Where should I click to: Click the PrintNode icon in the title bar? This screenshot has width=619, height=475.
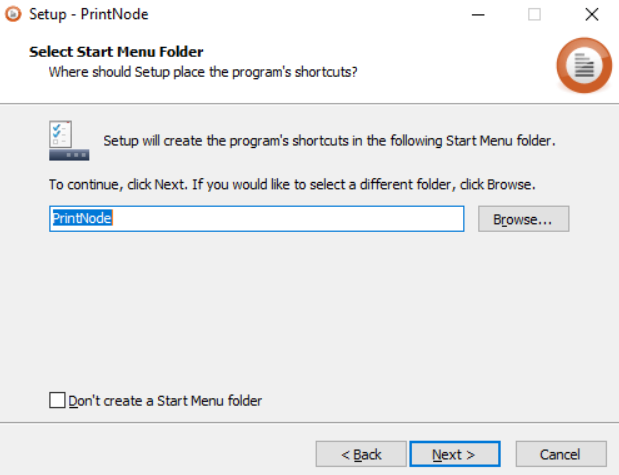pyautogui.click(x=12, y=15)
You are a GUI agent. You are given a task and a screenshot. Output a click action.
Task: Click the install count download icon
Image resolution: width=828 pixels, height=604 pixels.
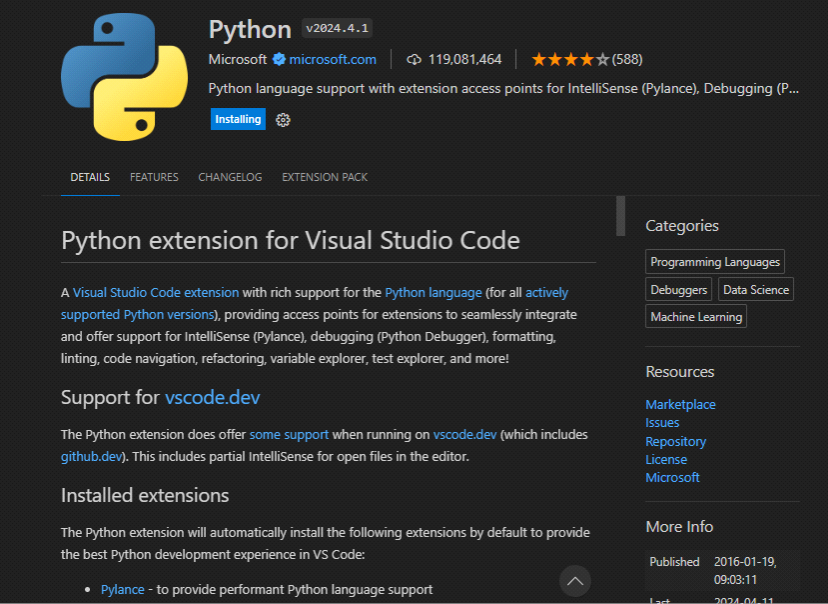pyautogui.click(x=414, y=59)
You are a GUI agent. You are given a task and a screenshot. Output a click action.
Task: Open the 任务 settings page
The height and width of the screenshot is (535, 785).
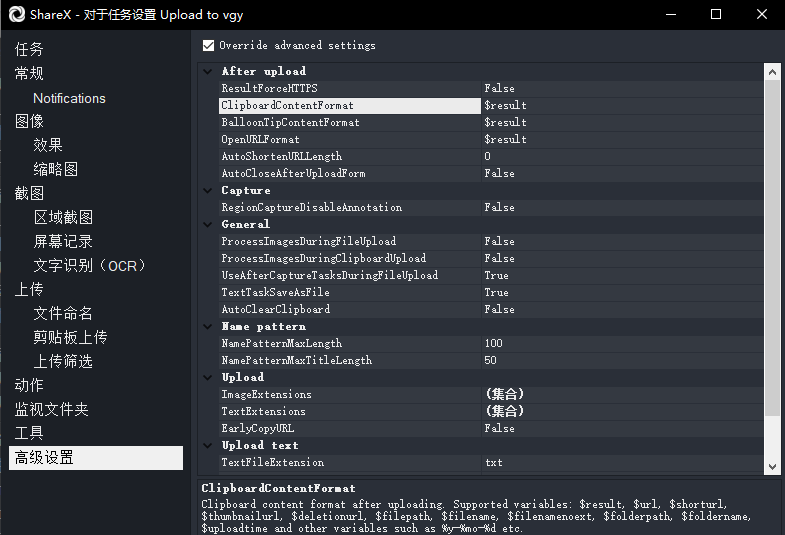click(x=29, y=49)
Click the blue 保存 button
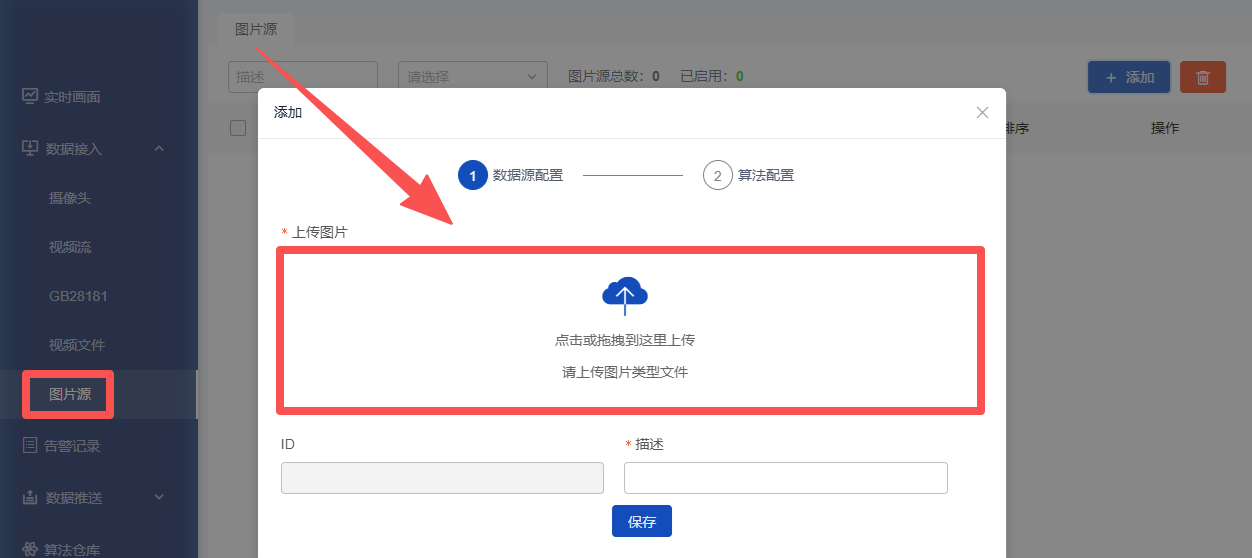Viewport: 1252px width, 558px height. click(x=642, y=521)
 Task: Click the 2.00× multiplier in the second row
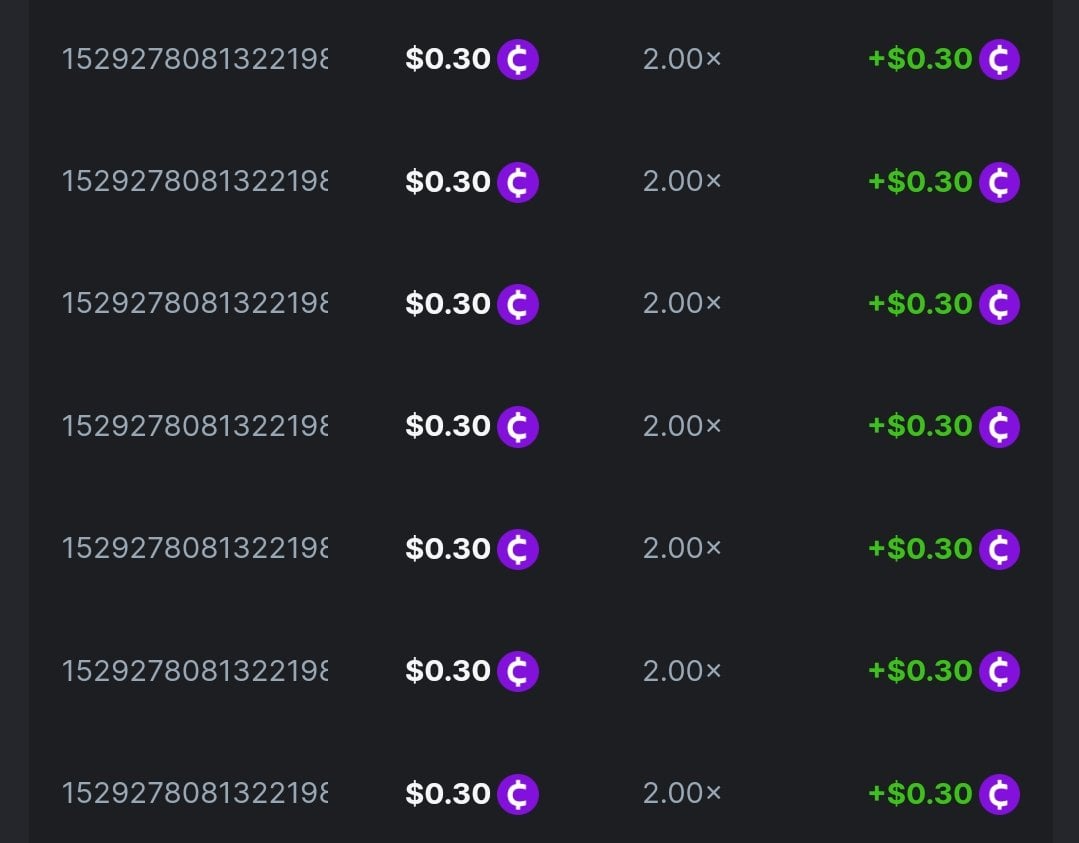pos(681,182)
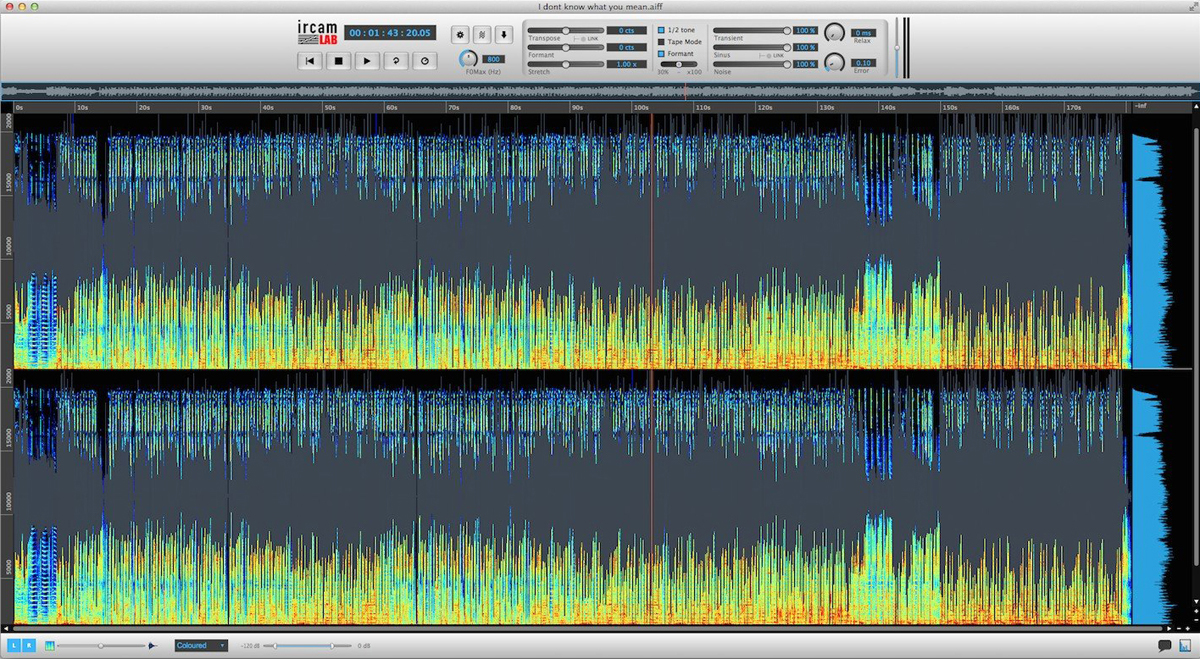The image size is (1200, 659).
Task: Open the chat bubble icon at bottom right
Action: [1164, 645]
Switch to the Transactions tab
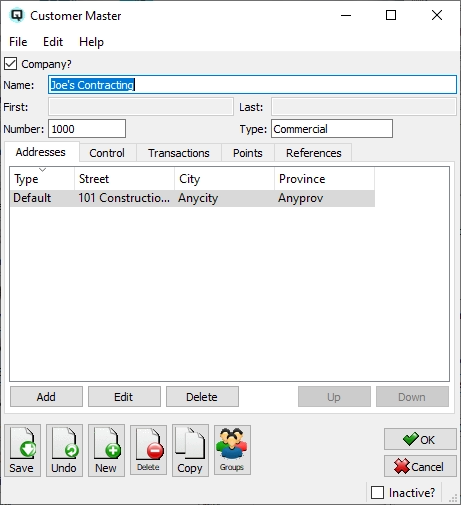Image resolution: width=461 pixels, height=505 pixels. (179, 153)
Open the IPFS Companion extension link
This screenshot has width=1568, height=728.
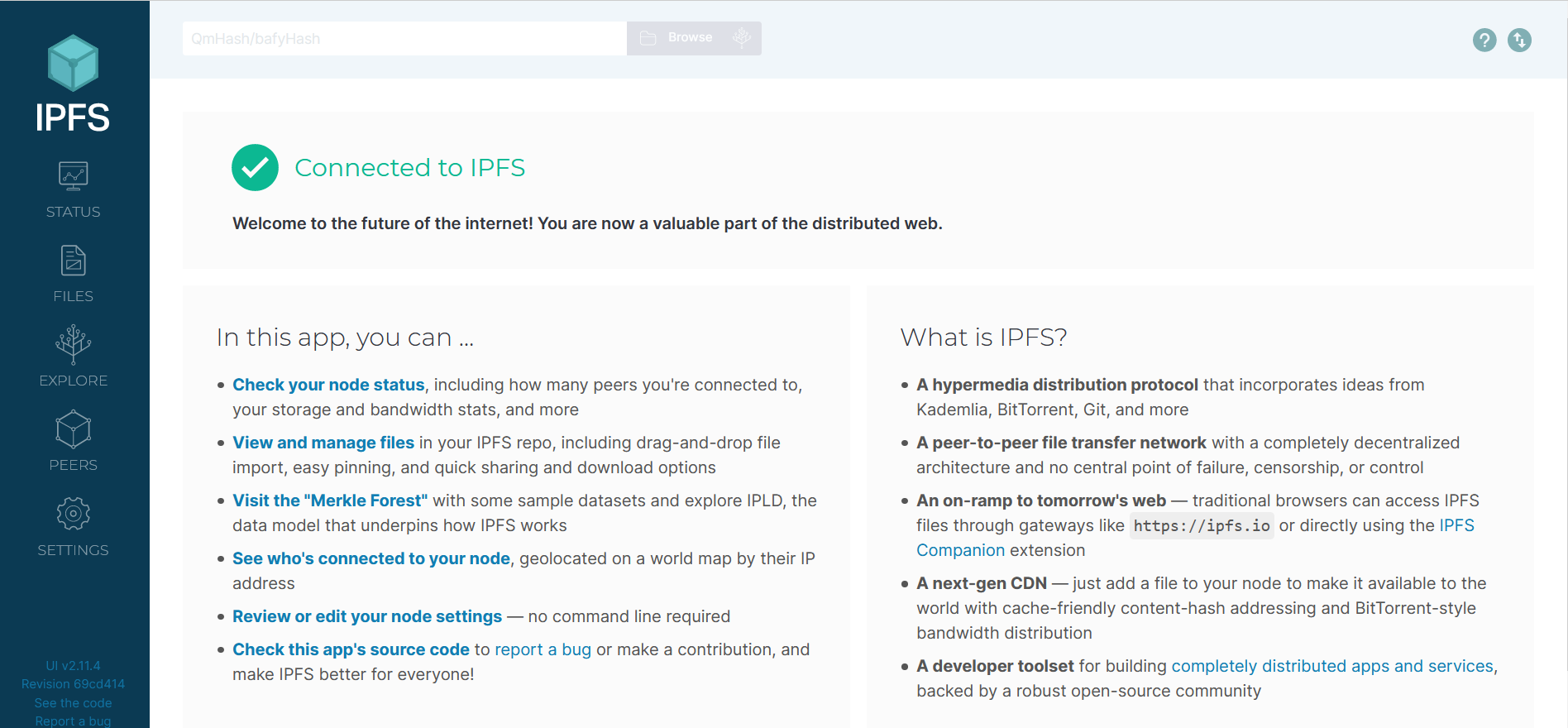959,550
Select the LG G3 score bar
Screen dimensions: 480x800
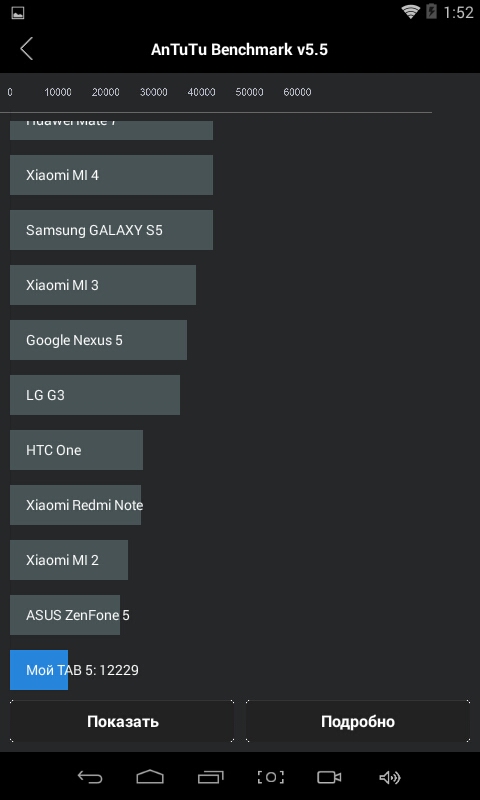[x=95, y=395]
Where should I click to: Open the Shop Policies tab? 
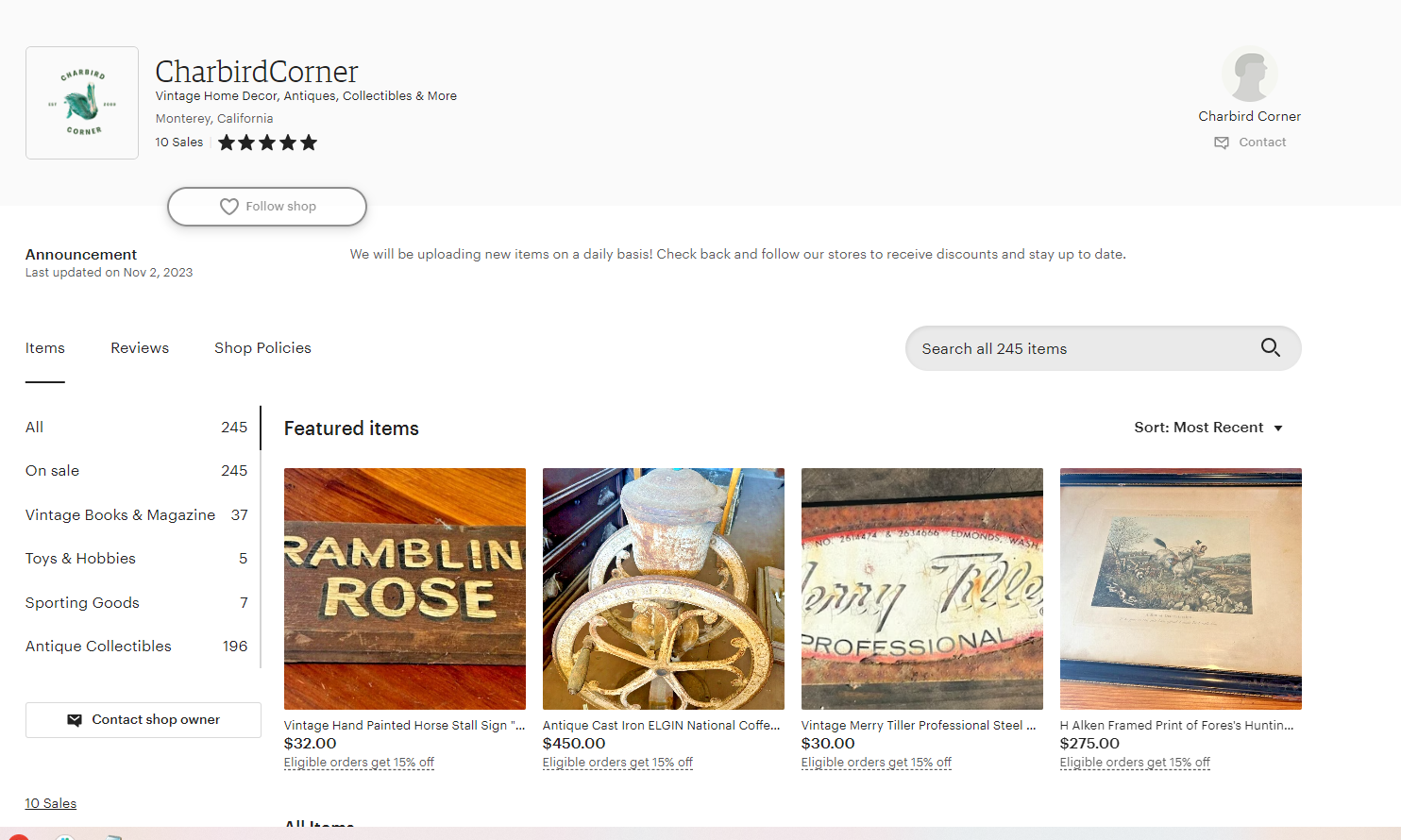tap(262, 348)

YOUR TASK: Output, exactly and only, the lines beginning with the one that contains "Task: Click the 2.00×" and ending at the last line of the records above. Drop the pictures.

COMPLETED EXERCISE:
 Task: Click the 2.00× multiplier in the second row
pos(681,182)
The image size is (1200, 659).
Task: Open the chat bubble icon at bottom right
Action: [1164, 645]
Switch to the Transactions tab
Image resolution: width=461 pixels, height=505 pixels. (179, 153)
Open the IPFS Companion extension link
This screenshot has width=1568, height=728.
959,550
Select the LG G3 score bar
Screen dimensions: 480x800
[x=95, y=395]
Where should I click to: Open the Shop Policies tab? 
tap(262, 348)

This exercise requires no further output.